▸ **DIRECTIONS**
All of the records below must be output exactly, with no pictures carried over.

▸ **Collected data entries**
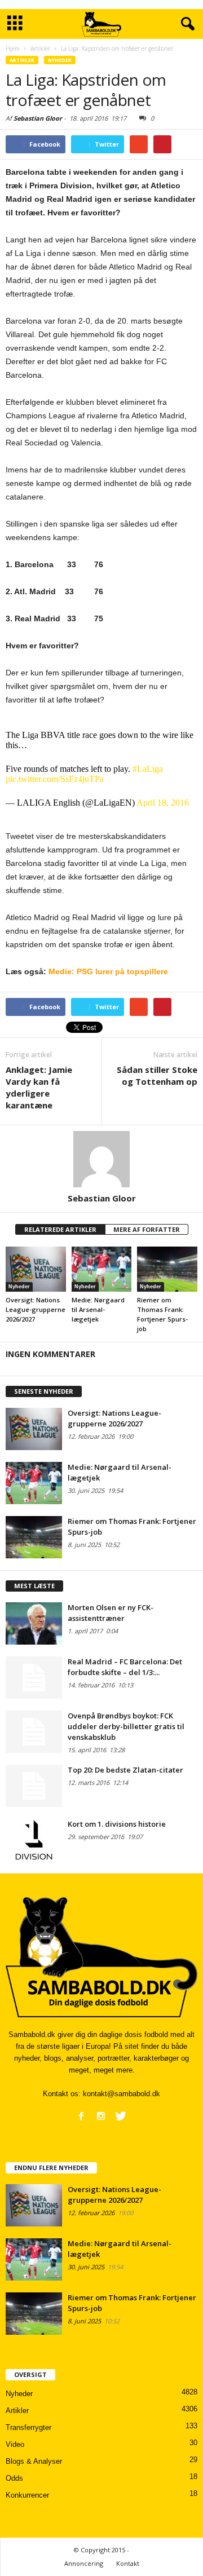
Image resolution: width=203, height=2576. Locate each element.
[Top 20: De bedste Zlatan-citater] (34, 1786)
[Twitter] (121, 2116)
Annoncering (83, 2563)
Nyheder (60, 60)
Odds (14, 2478)
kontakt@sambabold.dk (121, 2093)
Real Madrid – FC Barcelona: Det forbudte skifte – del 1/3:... (125, 1666)
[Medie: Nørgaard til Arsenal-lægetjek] (102, 1269)
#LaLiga (148, 769)
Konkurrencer (27, 2495)
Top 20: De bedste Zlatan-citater (125, 1770)
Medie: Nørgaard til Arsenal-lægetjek (98, 1309)
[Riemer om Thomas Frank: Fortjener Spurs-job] (167, 1269)
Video (15, 2444)
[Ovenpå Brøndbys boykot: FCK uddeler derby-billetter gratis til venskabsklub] (34, 1732)
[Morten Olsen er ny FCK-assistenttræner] (34, 1623)
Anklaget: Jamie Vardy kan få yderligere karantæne (39, 1087)
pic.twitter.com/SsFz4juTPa (55, 779)
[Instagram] (101, 2116)
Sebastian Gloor (38, 118)
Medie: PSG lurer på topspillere (108, 971)
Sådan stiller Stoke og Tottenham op (157, 1075)
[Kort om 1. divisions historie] (34, 1840)
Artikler (22, 60)
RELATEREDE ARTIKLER (60, 1229)
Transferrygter (28, 2427)
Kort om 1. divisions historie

▸ **RESPONSE TO THE EXERCISE**
Image resolution: width=203, height=2576. Locate each element.
[Top 20: De bedste Zlatan-citater] (34, 1786)
[Twitter] (121, 2116)
Annoncering (83, 2563)
Nyheder (60, 60)
Odds (14, 2478)
kontakt@sambabold.dk (121, 2093)
Real Madrid – FC Barcelona: Det forbudte skifte – del 1/3:... (125, 1666)
[Medie: Nørgaard til Arsenal-lægetjek] (102, 1269)
#LaLiga (148, 769)
Konkurrencer (27, 2495)
Top 20: De bedste Zlatan-citater (125, 1770)
Medie: Nørgaard til Arsenal-lægetjek (98, 1309)
[Riemer om Thomas Frank: Fortjener Spurs-job] (167, 1269)
Video (15, 2444)
[Ovenpå Brøndbys boykot: FCK uddeler derby-billetter gratis til venskabsklub] (34, 1732)
[Morten Olsen er ny FCK-assistenttræner] (34, 1623)
Anklaget: Jamie Vardy kan få yderligere karantæne (39, 1087)
pic.twitter.com/SsFz4juTPa (55, 779)
[Instagram] (101, 2116)
Sebastian Gloor (38, 118)
Medie: PSG lurer på topspillere (108, 971)
Sådan stiller Stoke og Tottenham op (157, 1075)
[Kort om 1. divisions historie] (34, 1840)
Artikler (22, 60)
RELATEREDE ARTIKLER (60, 1229)
Transferrygter (28, 2427)
Kort om 1. divisions historie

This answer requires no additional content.